02. Your First Programming Practice!

Programming Probability 1

Welcome to your first programming practice lesson!

These will be sprinkled throughout the Nanodegree. There are several purposes for these sections.

  1. To practice programming and gain some understanding of Python (and later, C++), since these languages are the most prevalent in the field of self driving cars.
  2. To apply the mathematics and robotics concepts you are learning. It's easy to think you understand a concept, but it's only when you can actually use that concept that you can really be sure.

Since students in this Nanodegree are coming from a variety of programming backgrounds, you may find these sections very challenging or very easy. It's up to you to allocate your learning time effectively!

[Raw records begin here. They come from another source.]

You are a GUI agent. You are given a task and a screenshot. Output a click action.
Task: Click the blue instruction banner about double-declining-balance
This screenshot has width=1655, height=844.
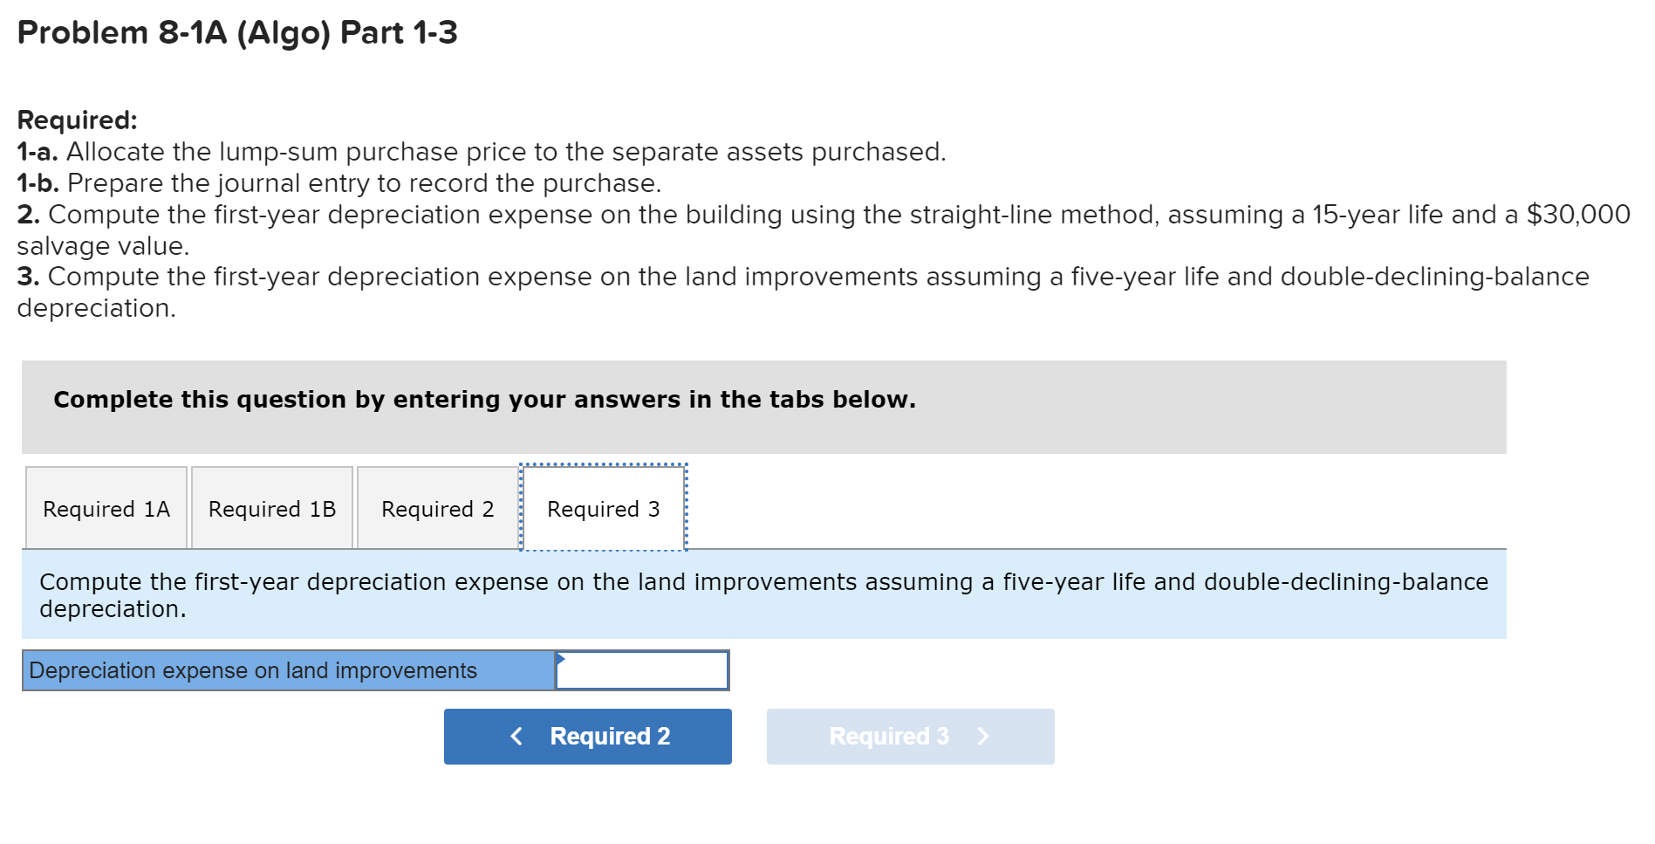763,594
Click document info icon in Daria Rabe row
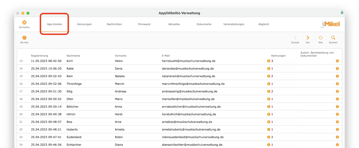The width and height of the screenshot is (359, 148). tap(337, 69)
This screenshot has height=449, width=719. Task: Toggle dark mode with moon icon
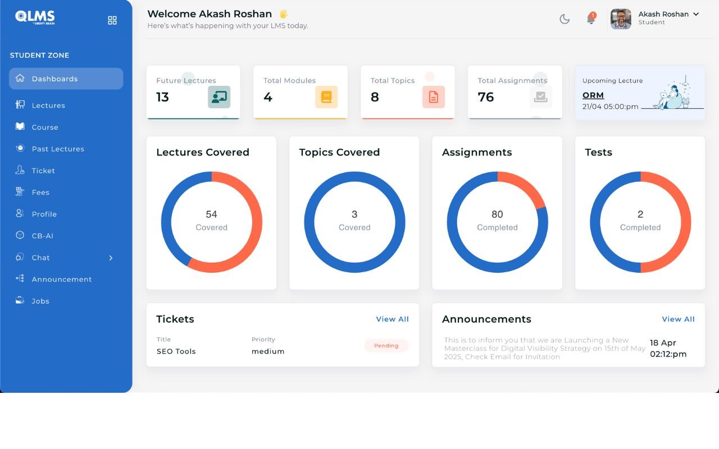point(565,19)
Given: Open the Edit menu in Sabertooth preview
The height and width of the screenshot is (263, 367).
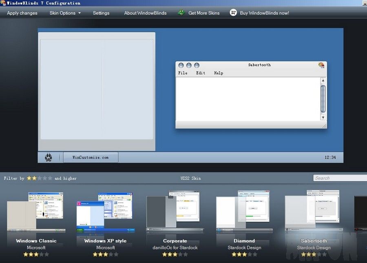Looking at the screenshot, I should (x=200, y=73).
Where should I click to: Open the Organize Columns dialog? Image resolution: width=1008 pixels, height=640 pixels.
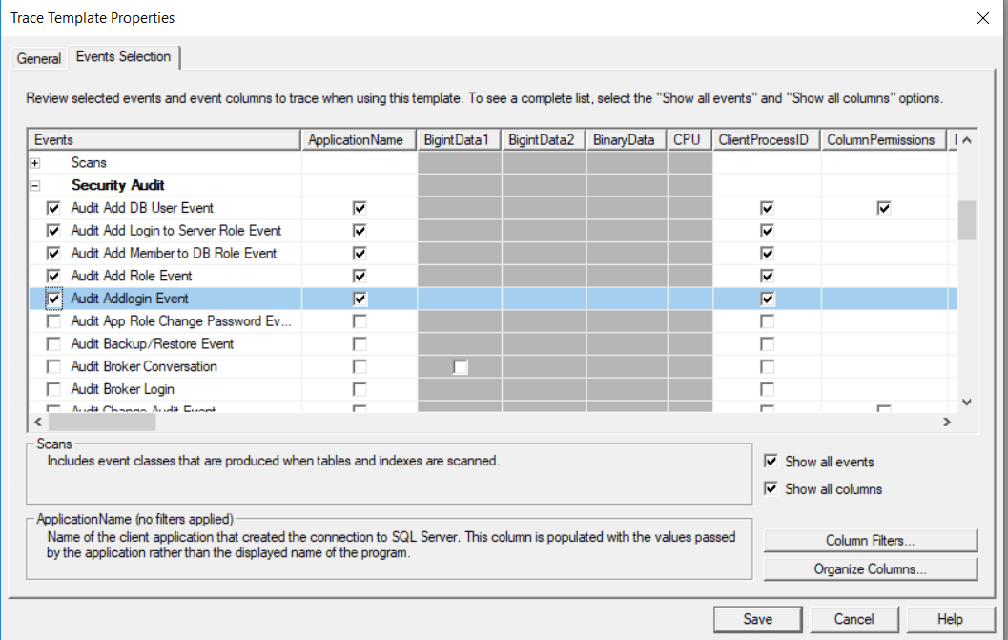pyautogui.click(x=870, y=568)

These activities will all be labeled as demonstrations, playgrounds, or exercises and each has a different purpose.

Demonstrations

You shouldn't spend more than a few minutes on a demonstration. For a demonstration the goal is to quickly show you something with code. That "something" might be a concept in programming, robotics, math, etc… Generally the goal is to expose you to a concept (which you may already know). Don't try to memorize anything shown in a demo! That level of learning will happen naturally as you work with a concept in playgrounds, exercises, and projects.

When you get to a demonstration you should:

  1. read through the code and comments.
  2. come up with a hypothesis for what will happen when you press "Test Run"
  3. press Test Run and observe the result. Compare what you see to what you expected. If there is a difference, it means there's an opportunity to learn something! take time to reflect on what was different and why.